This is contrary to the typical Reliance style of setting up and owning its infrastructure in whatever it sets its hands on. “Reliance may have realised that the telecom business has intense competition, is capital intensive and has no stability. So using existing infrastructure from others makes sense rather than investing in it,” says Jaideep Ghosh, partner, kpmg.

Against this, Bharti seems to be getting much less. It would get access to Reliance Jio’s pan-India 4G fibre infrastructure when it is completed and can also tie up for roaming in four 4G circles it has licences for and the ones it acquires. Reliance Jio is the only pan-India player in 4G.

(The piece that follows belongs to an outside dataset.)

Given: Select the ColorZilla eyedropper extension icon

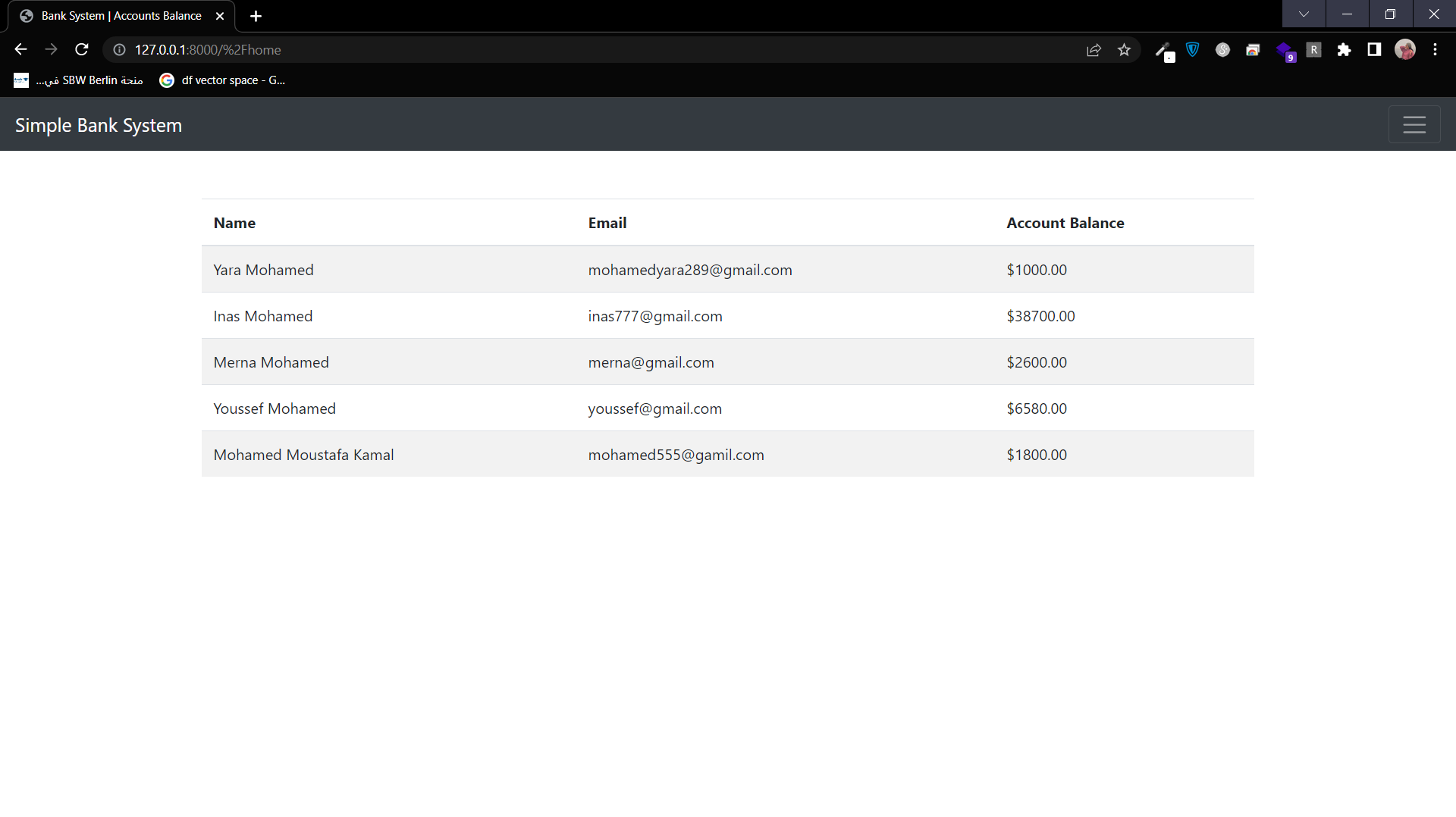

What is there for Mittal in this deal anyway? Lloyd Mathias, director, Green Bean Ventures, says, “A lot of Bharti’s capacity is underutilised. Through the deal it will get some tenancy on its infr­astructure. This will help it contain debt and raise funds as (operations in) Africa is nowhere close to doing that.” Thanks to its acquisitions in Africa, the Bharti Group is now sitting on a debt of over Rs 65,000 crore and in the next 12 months, it will need anything above Rs 20,000 crore to feed investments beginning with spectrum auctions next January.

Will Bharti lose out when Reliance starts firing its services? Unlikely, as with 30 per cent share in the market, Bharti has a huge advantage. Even in 4G, it will be difficult for Jio to do well; keep in mind that 3G has largely been a failure in India.  So, all Jio can offer users is speed, as content is already ava­ilable in the current services. Jio’s play could be on price, despite the fact that all players are bleeding. Given that Reliance always shakes up the market when it launches a new service, this is going to be an interesting slugfest.